The public debate around AI and personal data revolves more around privacy concerns than opportunities. Perhaps rightly so, but AI also presents significant promise in protecting privacy. In this blog post, we list 4 use cases for AI in data protection.
Many AI algorithms are fueled by the personal data we share online. “Ignorance is bliss”, I think to myself while ticking another box without bothering to read the terms and conditions. If you, too, have given up hope on maintaining control over your personal data – hold on! There are many ways AI algorithms can be used to help protect your privacy.
“According to a survey by Brookings, 49% of people think AI will reduce privacy. Only 12% think it will have no effect, and a mere 5% think it may make it better. “Zhiyuan Chen and Aryya Gangopadhyay, The Conversation 22.6.2020
It is true that AI systems, especially the ones based on deep learning, typically use lots of data. It is also true that preventing identity disclosure through traditional anonymization techniques is extremely difficult. Even a machine learning model itself can reveal too much about the data subjects included in the training set. This happens when the original training data, such as facial images, can be re-constructed by observing the model behavior (model inversion).

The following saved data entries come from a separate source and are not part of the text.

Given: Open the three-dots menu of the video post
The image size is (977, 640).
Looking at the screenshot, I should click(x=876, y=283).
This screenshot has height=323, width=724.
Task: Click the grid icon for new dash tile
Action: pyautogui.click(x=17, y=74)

In the most serious case, some data points could be directly linked to you (identity disclosure). In other risk scenarios, the dataset could reveal something about you (attribute disclosure) or make it possible to infer whether you’re in it or not (membership disclosure). However, researchers have developed technical measures against all sorts of privacy disclosures.
According to Gartner, over 40% of privacy compliance technology will rely on AI systems by 2023.
The protective measures range from access control to the way the data is being processed and how the model learns from the data. In fact, there are options for addressing all 6 data protection principles listed in the European GDPR (General Data Protection Regulation). These measures can be used complementarily to keep personal data safe.
Next, I will list 4 examples.
- Improving data security through adaptive AI tools
One of the aims of data protection is to ensure that only authorized persons have access to the data. This is where data security enters the game. While password protection might be the only security measure you see as an end-user, cybersecurity professionals do a lot more to prevent data breaches. AI tools can be harnessed for automated surveillance and monitoring.
For example, machine learning models can learn what is typical user behavior and what is not. They can also be updated to handle new kinds of situations. Technically speaking, the tool’s ability to learn and adapt (“intelligence”) is achieved by fitting mathematical models and re-optimizing them. Any suspicious activity triggers other defenses to prevent a potential intrusion attack.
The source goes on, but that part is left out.